Many processors, little time: MCMC for partitions via optimal transport
couplings
- URL: http://arxiv.org/abs/2202.11258v1
- Date: Wed, 23 Feb 2022 01:20:13 GMT
- Title: Many processors, little time: MCMC for partitions via optimal transport
couplings
- Authors: Tin D. Nguyen and Brian L. Trippe and Tamara Broderick
- Abstract summary: We show that straightforward applications of existing coupling ideas to discrete clustering variables fail to meet quickly.
This failure arises from the "label-switching problem": semantically equivalent cluster relabelings impede fast meeting of coupled chains.
Using a metric on the partition space, we formulate a practical algorithm using optimal transport couplings.
- Score: 17.248439315751227
- License: http://creativecommons.org/licenses/by/4.0/
- Abstract: Markov chain Monte Carlo (MCMC) methods are often used in clustering since
they guarantee asymptotically exact expectations in the infinite-time limit.
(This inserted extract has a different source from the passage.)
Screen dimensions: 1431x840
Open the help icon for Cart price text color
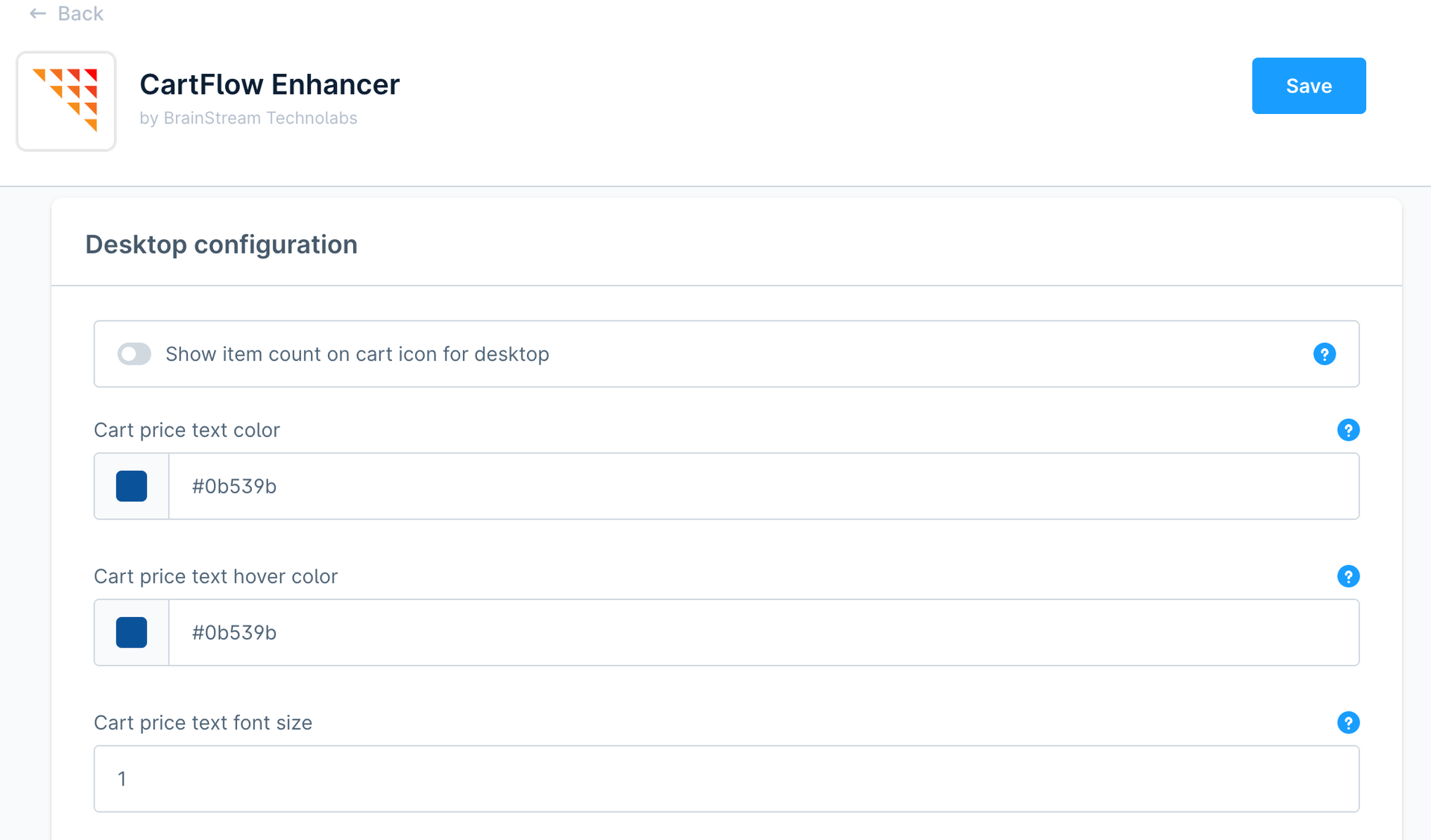click(1348, 430)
In
finite time, though, slow mixing often leads to poor performance. Modern
computing environments offer massive parallelism, but naive implementations of
parallel MCMC can exhibit substantial bias. In MCMC samplers of continuous
random variables, Markov chain couplings can overcome bias. But these
approaches depend crucially on paired chains meetings after a small number of
transitions. We show that straightforward applications of existing coupling
ideas to discrete clustering variables fail to meet quickly. This failure
arises from the "label-switching problem": semantically equivalent cluster
relabelings impede fast meeting of coupled chains. We instead consider chains
as exploring the space of partitions rather than partitions' (arbitrary)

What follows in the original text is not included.